■ **TEXT PASSAGE**
════

Yesterday morning when I visited, we sat in the dining room having coffee and she sounded like a commercial for Mill Creek Village.
“Well, I like it here. It’s nice and clean…everyone is friendly and there are activities. It’s good to do things rather than sit around alone. I don’t have to cook and the food is good. I might think about staying.”
I jumped on the bandwagon…”Oh, I know. Honestly, I really like it here. When I’m done living by myself and taking care of meals and the house, this is where I’d like to live.”
I stayed for lunch and a by four in the afternoon she was on the phone yelling…insisting that she wanted to go home. “I can’t stay here! I want to go home!” …and I remind her of the dental appointment I have … the cement stoop that needs to be done at her house…the assistance I’ll be providing to Bonnie when she goes in for her medical tests this weekend.
“Well, alright then!” she yells. And I hear her say to the aide who helped her make the call, “Well, it looks like I’ll be here a while.”
- Even though I bought her some new clothes, she wears the ones she brought…when she doesn’t have everything stuffed in a suitcase ready to leave.
Today she had on four tops. Normally I’d let it go because sometimes folks with dementia present with interesting fashion statements. But I couldn’t resist. “Are you cold or something, Mom? You’re wearing four tops.”
“I’m ready to escape,” she said.
- She refuses to sit on the toilets…thus, spattering toilet seats. “I don’t want to catch any diseases.” Today I learned that she has never sat on a public toilet. “They tell you not to,” she said.
- If her clothes are packed in the suitcase I ask where the clothes in her closet are. “I don’t know.” When I ask if they might be in the suitcase, she says, “Somebody must have put them there.” “Somebody” is very busy…both here and in Illinois.
Needing a Shield
Because the child in me is still fearful of her mother, I sometimes arrange to have shields…others with me. That way Mom curbs her anger a bit. Most of the time the shield is a friend or relative. Today is was my dog. If I go alone, I suggest we hang out in the dining room. Sad to say, I just don’t want to be alone in a room with her. She is miserable and I am guilty. We need distractions.

════

(Collected data entries)
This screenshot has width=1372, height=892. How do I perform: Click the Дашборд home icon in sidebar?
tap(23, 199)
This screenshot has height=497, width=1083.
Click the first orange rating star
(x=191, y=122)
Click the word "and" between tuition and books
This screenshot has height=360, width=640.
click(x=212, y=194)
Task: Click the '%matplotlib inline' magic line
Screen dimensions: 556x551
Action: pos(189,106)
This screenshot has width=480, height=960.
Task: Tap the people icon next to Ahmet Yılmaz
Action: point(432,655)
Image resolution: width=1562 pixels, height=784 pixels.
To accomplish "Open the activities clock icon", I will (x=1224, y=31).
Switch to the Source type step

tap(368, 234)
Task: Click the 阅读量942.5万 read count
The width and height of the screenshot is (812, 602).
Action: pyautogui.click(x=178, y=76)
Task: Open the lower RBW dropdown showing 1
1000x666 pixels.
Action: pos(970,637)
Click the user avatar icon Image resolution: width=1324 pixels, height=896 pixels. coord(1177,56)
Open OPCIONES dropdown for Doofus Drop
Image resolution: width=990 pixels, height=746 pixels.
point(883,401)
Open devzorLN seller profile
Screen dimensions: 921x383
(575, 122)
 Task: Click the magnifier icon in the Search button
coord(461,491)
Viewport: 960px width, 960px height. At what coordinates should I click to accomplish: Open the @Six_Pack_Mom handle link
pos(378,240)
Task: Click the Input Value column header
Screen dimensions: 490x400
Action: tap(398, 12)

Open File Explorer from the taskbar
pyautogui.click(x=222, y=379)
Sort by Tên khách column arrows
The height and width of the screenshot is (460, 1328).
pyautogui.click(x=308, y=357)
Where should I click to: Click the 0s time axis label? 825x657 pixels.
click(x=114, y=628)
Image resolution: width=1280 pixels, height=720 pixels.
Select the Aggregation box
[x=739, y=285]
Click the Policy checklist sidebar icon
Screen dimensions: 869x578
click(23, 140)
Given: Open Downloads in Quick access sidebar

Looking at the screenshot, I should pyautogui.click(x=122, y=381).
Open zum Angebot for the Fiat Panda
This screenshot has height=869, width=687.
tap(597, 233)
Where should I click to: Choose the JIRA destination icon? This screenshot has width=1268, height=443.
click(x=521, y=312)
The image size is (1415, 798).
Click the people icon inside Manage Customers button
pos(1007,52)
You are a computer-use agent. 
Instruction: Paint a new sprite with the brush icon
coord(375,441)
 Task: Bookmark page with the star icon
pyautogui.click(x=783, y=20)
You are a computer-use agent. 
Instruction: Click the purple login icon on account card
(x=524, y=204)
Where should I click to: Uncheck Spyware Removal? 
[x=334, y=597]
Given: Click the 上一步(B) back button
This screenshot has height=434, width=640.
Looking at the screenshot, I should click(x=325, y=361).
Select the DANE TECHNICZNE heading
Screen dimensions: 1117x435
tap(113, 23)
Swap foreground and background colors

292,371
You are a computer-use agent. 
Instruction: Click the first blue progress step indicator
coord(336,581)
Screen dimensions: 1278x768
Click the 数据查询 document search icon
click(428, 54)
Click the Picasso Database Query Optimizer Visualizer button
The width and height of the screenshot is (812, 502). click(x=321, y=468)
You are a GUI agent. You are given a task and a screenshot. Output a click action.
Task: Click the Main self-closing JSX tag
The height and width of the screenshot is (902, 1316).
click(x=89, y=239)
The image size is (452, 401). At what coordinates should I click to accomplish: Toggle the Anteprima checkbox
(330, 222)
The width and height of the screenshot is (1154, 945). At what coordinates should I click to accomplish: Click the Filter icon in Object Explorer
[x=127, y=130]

════

■ **WHAT IS NEEDED**
Copy word for word the part of the text about Mom at Mill Creek Village that starts with the words containing "- If her clothes" and ends with "and in Illinois.". These entries come from a different source than the text about Mom at Mill Creek Village.

■ **WRITTEN ANSWER**
- If her clothes are packed in the suitcase I ask where the clothes in her closet are. “I don’t know.” When I ask if they might be in the suitcase, she says, “Somebody must have put them there.” “Somebody” is very busy…both here and in Illinois.